* **Task brief**
Nothing but the lines from the one containing "The width and height of the screenshot is (1223, 757)." through the end of the entries should be set down, each exactly as written.
○ ○ ○ ○
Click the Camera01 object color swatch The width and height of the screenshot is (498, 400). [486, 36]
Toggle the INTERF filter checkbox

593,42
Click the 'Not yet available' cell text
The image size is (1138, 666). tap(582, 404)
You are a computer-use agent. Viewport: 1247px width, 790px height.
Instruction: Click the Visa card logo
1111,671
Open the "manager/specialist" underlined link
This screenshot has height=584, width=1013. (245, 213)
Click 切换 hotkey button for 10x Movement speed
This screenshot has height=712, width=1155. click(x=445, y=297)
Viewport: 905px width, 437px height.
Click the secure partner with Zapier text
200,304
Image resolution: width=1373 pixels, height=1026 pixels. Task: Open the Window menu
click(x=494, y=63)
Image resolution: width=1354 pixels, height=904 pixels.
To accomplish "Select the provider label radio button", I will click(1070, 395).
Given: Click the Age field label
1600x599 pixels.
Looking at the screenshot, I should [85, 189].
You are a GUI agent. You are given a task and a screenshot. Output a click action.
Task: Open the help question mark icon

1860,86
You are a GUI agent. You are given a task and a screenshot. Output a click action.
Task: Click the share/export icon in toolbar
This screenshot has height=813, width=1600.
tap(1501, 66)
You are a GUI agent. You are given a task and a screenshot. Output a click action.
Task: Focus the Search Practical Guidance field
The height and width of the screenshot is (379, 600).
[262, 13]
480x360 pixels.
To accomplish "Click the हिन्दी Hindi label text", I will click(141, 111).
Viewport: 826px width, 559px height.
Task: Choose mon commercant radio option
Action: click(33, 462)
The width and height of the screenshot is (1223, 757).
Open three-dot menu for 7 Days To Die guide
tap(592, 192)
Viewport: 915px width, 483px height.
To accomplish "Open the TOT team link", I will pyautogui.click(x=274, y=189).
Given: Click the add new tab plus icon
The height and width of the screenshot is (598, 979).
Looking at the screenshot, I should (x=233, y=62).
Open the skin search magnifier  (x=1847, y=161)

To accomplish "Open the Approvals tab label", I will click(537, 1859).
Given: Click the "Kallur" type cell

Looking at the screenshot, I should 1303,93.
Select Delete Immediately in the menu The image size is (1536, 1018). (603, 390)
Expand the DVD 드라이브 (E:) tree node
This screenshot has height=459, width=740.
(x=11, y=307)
○ ○ ○ ○
* **Response area**
The width and height of the screenshot is (1223, 757).
Open three-dot menu for 7 Days To Die guide
tap(592, 192)
Viewport: 915px width, 483px height.
To accomplish "Open the TOT team link", I will pyautogui.click(x=274, y=189).
Given: Click the add new tab plus icon
The height and width of the screenshot is (598, 979).
Looking at the screenshot, I should (x=233, y=62).
Open the skin search magnifier  (x=1847, y=161)

To accomplish "Open the Approvals tab label", I will click(537, 1859).
Given: Click the "Kallur" type cell

Looking at the screenshot, I should 1303,93.
Select Delete Immediately in the menu The image size is (1536, 1018). (603, 390)
Expand the DVD 드라이브 (E:) tree node
This screenshot has height=459, width=740.
(x=11, y=307)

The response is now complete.